Text provided:
##########

What kind of hyperlinks are we processing?

Only links with references to pages on the same domain as the specified URL are extracted.

  • Any external site. E.g. www.twitter.com
  • Links which are mailto: or tel: or sms:
  • Bookmarks Example: <a href='#chapter1'>Chapter 1</a>
  • Any link which produces a content type other than text/html is ignored. Example: A link to pdf document
  • Any link which is under a sub-domain of the root domain.E.g. if the www.cnn.com was being crawled, then a link such as sports.cnn.com would be ignored
  • <a href='/contactus.htm'>Contact us</a>
  • <a href='/Careers'>Careers</a>
  • if www.cnn.com was being crawled then <a href='https://www.cnn.com/Careers'>Careers</a> would be acceptable.

How to compile and run the code?

The current version has been build on Visual Studio 2019 and .NET Core 3.1. The crawler component itself is built on .NET Standard 2.0

https://github.com/sdg002/AnyDotnetStuff/tree/master/WebsiteCrawler

WebsiteCrawler.exe  --url https://www.cnn.com --maxsites 30

Sample outputs

Here are some examples of the output produced by the web site crawler

WebsiteCrawler.exe --url https://www.bbc.co.uk --maxsites 5
WebsiteCrawler.exe --url https://www.cnn.com --maxsites 30
WebsiteCrawler.exe --maxsites 10 --url https://www.premierleague.com

How are we parsing the HTML?

The component HtmlAgilityPack is being used for parsing the links out of a HTML fragment. Refer class HtmlAgilityParser.cs

Separation of concerns via interfaces and Dependency injecton

One of the key principles of SOLID mandates that we code around interfaces as opposed to concrete implementations. This significantly simplifies unit testing via mocking/faking

IHtmlParser

public interface IHtmlParser
{
/// <summary>
/// Returns all hyper link URLs from the given HTML document
/// </summary>
/// <param name="html">The HTML content to scan</param>
/// <returns></returns>
List<string> GetLinks(string htmlContent);
}

I have provided a concrete implementation using the NUGET package HtmlAgilityPack.

ILogger

The command line executable uses Log4net for logging.

private static ServiceProvider ConfigureServices()
{
var serviceCollection = new ServiceCollection();
serviceCollection.AddTransient<IWebSiteCrawler, SingleThreadedWebSiteCrawler>();
serviceCollection.AddTransient<IHtmlParser, HtmlAgilityParser>();
serviceCollection.AddTransient<HttpClient>();
serviceCollection.AddLogging(builder => builder.AddLog4Net("log4net.config"));
serviceCollection.AddTransient<ICrawlerResultsFormatter, CsvResultsFormatter>();
return serviceCollection.BuildServiceProvider();
}

If the crawler component were used by an ASP.NET Worker code, then you could imagine logging to Azure Application Insights

services.AddLogging(builder =>
{
builder.AddApplicationInsights("<YourInstrumentationKey>");
});

How are we mocking HttpClient class?

##########

Excerpted data:
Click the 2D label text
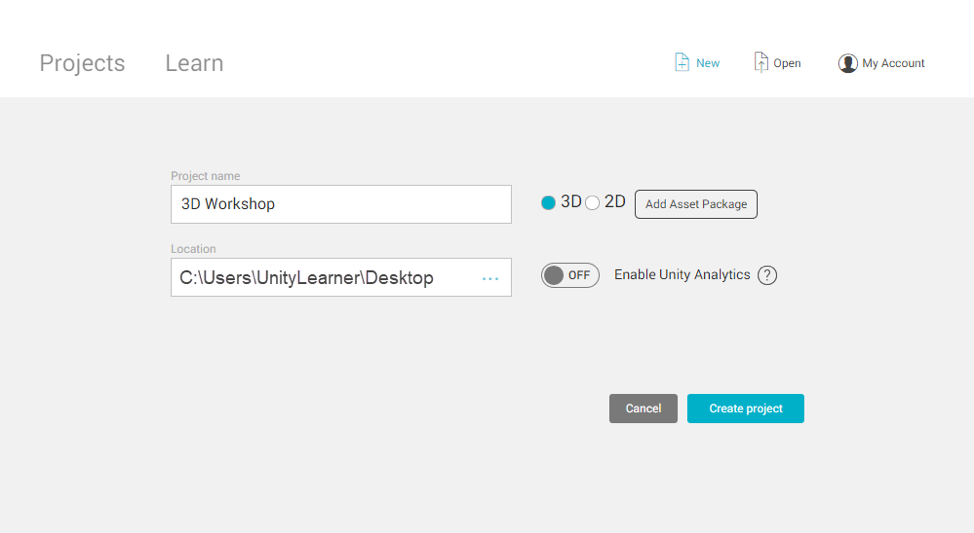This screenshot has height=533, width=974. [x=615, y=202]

##########

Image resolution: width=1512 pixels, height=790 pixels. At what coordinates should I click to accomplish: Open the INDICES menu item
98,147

##########

Required task A:
Translate this sentence from the website crawler text into Spanish: "Only links with references to pages on the same domain as the specified URL are extracted."
Required task B:
Return the passage of the website crawler text that begins at the words "WebsiteCrawler.exe --url https://www.bbc.co.uk" and stops after "parsing the HTML?".

Reply A:
Solo se extraen los enlaces con referencias a páginas del mismo dominio que la URL especificada.

Reply B:
WebsiteCrawler.exe --url https://www.bbc.co.uk --maxsites 5
WebsiteCrawler.exe --url https://www.cnn.com --maxsites 30
WebsiteCrawler.exe --maxsites 10 --url https://www.premierleague.com

How are we parsing the HTML?